Health Information Exchange:
an organization that provides services to enable the electronic sharing of health-related information.

Medical Loss Ratio: a basic financial measurement used in the Affordable Care Act to encourage health plans to provide value to enrollees. A medical loss ratio of 80 percent indicates that the insurer is using the remaining 20 percent to pay overhead expenses, such as marketing, profits, salaries, administrative costs and agent commissions. The Affordable Care Act sets minimum medical loss ratios for different markets, as do some state laws.

Medicaid Expansion: the Affordable Care Act expands Medicaid coverage to millions of low-income Americans, upgrades both Medicaid and the Children’s Health Insurance Program, and creates a minimum Medicaid income eligibility level across the country.

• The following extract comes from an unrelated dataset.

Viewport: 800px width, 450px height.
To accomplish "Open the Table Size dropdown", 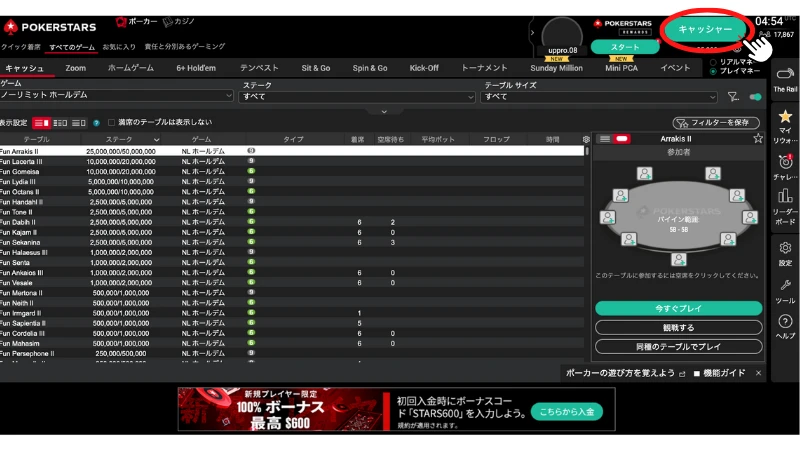I will pos(599,97).
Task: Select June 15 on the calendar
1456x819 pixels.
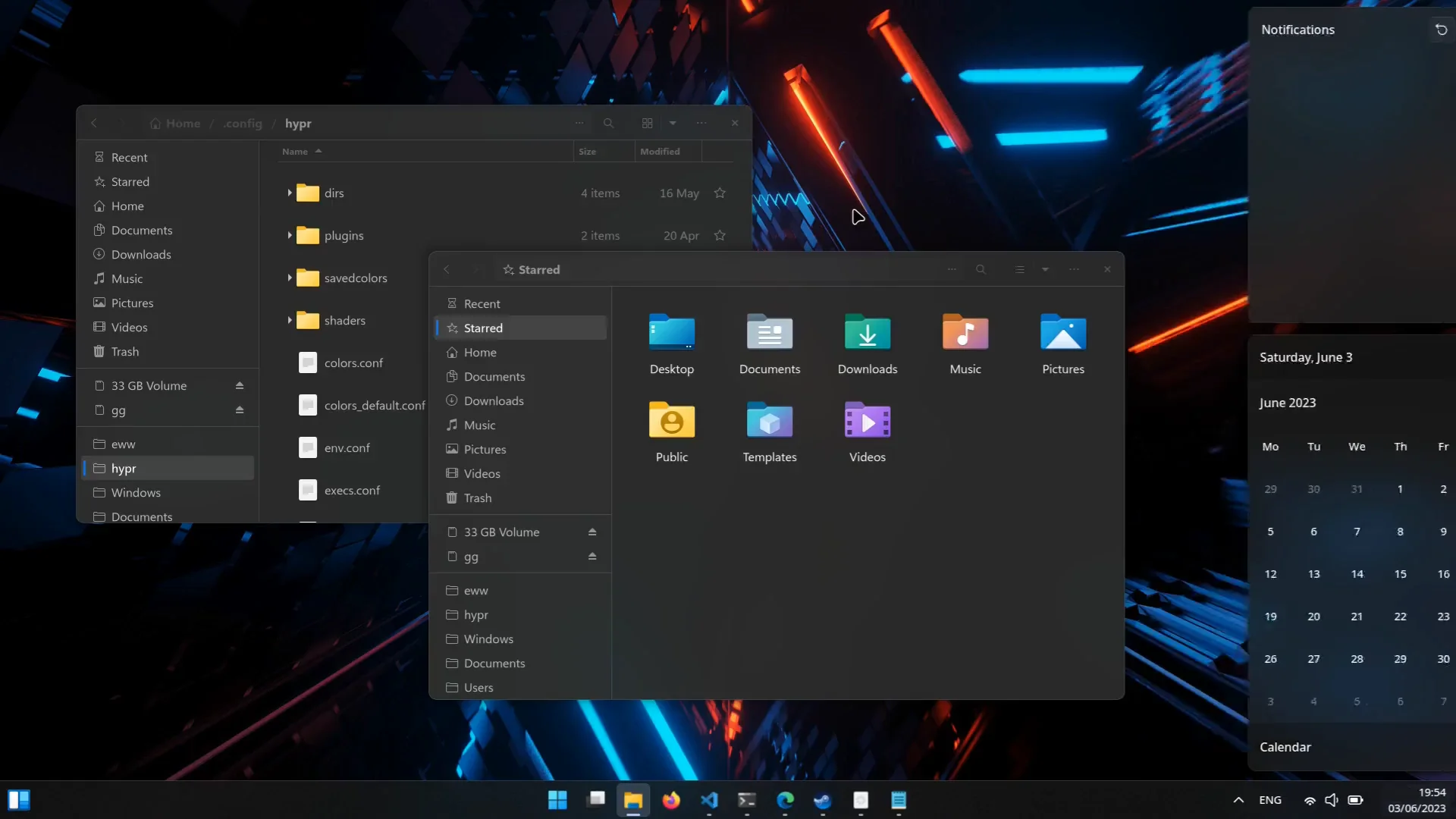Action: tap(1400, 574)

Beginning in January 2014, individuals under 65 years of age with income below 133 percent of the federal poverty level will be eligible for Medicaid.

Navigator: an individual or organization that’s trained and able to help consumers, small businesses and their employees as they look for health coverage options through the marketplace, including completing eligibility and enrollment forms.

Qualified Health Plan: under the Affordable Care Act, starting in 2014, an insurance plan that is certified by the health insurance marketplace, provides essential health benefits, follows established limits on cost-sharing (such as deductibles, copayments, and out-of-pocket maximum amounts) and meets other requirements. A qualified health plan will have a certification by each marketplace in which it is sold.